### INSTRUÇÃO 1:
Reescreva os registros a partir da linha que contém "I want to click on tttx, so" até a linha que contém "I want to click on Erectil, so", substituindo "element" por "item" e deixando todo o resto igual.

### TEXTO SELECIONADO:
----

Ou ainda, certas “verdades” culinárias: "Ah, isso não é manteiga, é um creme vegetal” e “Jaca é fruta, não é carne”.

Essa vegana que vos escreve implora: não nos tirem o prazer de ter carne no prato, queijo no sanduíche e leite no café. Não há nada de falacioso em querer emprestar –e, em muitos casos, devolver— essas categorias de alimentos para o reino vegetal.

Há algum tempo, compartilhei no meu Instagram certos leites vegetais que podemos preparar em casa. Atraí uma multidão de haters que alegavam que eu estava enganando meus seguidores. E que me disseram que, se eu quisesse consumir e ensinar a preparar bebida vegetal, estava tudo certo. Mas que eu não chamasse aquilo de leite.

O leite de coco conseguiu passar uma vida inteira disfarçado na garrafinha, danado. Já o meu leite de coco caseiro, ao lado do de aveia e do de amêndoas, não tiveram a mesma sorte.

A tentativa de silenciar quem quiser chamar de leite o líquido extraído de castanhas, sementes, grãos e cereais não é um ato isolado. Os meus haters estão por toda parte, com argumentos mais ou menos sofisticados.

O argumento mais óbvio é o de que só pode ser chamado de leite a bebida extraída de glândulas mamárias. Essa explicação não dá conta do aspecto simbólico do leite, e ignora o fato de que nossos hábitos alimentares existem para além das nossas necessidades fisiológicas.

----

### INSTRUÇÃO 2:
Responda com base no texto sobre leites vegetais:
(a) O que foi compartilhado no Instagram?
(b) Quais leites caseiros aparecem ao lado do leite de coco caseiro?
(c) Qual é o argumento mais óbvio contra chamar de leite a bebida vegetal?

### REGISTROS LISTADOS:
----

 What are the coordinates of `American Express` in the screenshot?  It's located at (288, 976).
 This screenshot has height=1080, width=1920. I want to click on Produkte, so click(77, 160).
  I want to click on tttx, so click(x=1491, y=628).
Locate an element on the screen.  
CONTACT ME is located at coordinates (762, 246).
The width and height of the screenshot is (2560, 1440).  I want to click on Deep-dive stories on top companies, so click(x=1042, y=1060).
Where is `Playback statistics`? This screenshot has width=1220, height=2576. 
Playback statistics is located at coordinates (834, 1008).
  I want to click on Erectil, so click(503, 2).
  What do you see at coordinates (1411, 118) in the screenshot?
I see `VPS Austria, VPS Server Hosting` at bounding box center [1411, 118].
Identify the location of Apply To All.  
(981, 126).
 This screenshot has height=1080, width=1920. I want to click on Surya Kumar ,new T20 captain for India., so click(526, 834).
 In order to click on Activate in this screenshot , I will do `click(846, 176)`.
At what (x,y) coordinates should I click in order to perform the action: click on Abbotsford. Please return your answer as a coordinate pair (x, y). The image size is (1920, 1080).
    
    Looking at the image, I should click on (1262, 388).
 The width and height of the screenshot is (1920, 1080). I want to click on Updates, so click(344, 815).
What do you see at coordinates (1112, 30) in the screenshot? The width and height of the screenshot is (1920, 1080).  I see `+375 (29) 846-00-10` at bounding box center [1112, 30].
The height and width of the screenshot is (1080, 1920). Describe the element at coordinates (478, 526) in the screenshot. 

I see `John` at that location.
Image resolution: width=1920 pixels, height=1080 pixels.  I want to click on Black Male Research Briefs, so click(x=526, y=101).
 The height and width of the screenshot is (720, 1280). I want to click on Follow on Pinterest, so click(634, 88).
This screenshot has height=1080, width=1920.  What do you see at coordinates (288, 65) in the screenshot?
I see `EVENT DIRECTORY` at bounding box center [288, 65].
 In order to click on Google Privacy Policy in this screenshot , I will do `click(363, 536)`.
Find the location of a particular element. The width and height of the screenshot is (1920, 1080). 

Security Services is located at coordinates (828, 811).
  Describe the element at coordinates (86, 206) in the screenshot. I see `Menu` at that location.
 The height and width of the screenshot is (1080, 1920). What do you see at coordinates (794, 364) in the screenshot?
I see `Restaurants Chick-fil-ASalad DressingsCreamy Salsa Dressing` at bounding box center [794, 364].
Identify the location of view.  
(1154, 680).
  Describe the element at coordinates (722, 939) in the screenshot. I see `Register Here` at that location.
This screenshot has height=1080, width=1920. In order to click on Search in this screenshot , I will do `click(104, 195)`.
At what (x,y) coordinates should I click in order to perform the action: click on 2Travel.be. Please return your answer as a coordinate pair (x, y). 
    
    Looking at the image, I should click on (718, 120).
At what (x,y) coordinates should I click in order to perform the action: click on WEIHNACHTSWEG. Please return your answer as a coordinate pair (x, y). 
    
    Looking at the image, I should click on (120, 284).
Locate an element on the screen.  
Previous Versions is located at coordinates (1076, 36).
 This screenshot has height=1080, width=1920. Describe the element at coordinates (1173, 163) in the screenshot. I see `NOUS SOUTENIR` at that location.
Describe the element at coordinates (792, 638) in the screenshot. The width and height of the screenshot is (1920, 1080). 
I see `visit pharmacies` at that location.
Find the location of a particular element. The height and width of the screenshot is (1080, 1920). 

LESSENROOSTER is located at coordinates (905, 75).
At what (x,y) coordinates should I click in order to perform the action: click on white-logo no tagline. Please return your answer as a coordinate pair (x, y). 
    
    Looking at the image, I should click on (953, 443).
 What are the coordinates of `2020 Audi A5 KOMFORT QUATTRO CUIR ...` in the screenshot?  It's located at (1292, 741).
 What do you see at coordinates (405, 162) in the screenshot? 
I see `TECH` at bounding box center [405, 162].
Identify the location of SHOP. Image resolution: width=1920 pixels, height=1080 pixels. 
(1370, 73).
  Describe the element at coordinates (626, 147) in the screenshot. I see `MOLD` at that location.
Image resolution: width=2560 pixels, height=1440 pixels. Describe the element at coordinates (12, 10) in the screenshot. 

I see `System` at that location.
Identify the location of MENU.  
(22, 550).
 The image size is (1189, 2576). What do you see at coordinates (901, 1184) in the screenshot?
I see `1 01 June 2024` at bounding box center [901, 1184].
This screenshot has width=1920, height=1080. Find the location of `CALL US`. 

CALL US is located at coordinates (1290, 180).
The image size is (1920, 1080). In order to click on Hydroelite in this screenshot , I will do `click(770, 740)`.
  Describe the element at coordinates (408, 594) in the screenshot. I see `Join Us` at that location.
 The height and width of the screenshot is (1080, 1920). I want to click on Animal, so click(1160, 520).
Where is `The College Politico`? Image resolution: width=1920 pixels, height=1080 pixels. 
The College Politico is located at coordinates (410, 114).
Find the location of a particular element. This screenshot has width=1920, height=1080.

----

### RESPOSTA ESCRITA 1:
  I want to click on tttx, so click(x=1491, y=628).
Locate an item on the screen.  
CONTACT ME is located at coordinates (762, 246).
The width and height of the screenshot is (2560, 1440).  I want to click on Deep-dive stories on top companies, so click(x=1042, y=1060).
Where is `Playback statistics`? This screenshot has width=1220, height=2576. 
Playback statistics is located at coordinates (834, 1008).
  I want to click on Erectil, so click(503, 2).

### RESPOSTA ESCRITA 2:
(a) Certos leites vegetais que podemos preparar em casa.
(b) O de aveia e o de amêndoas.
(c) O de que só pode ser chamado de leite a bebida extraída de glândulas mamárias.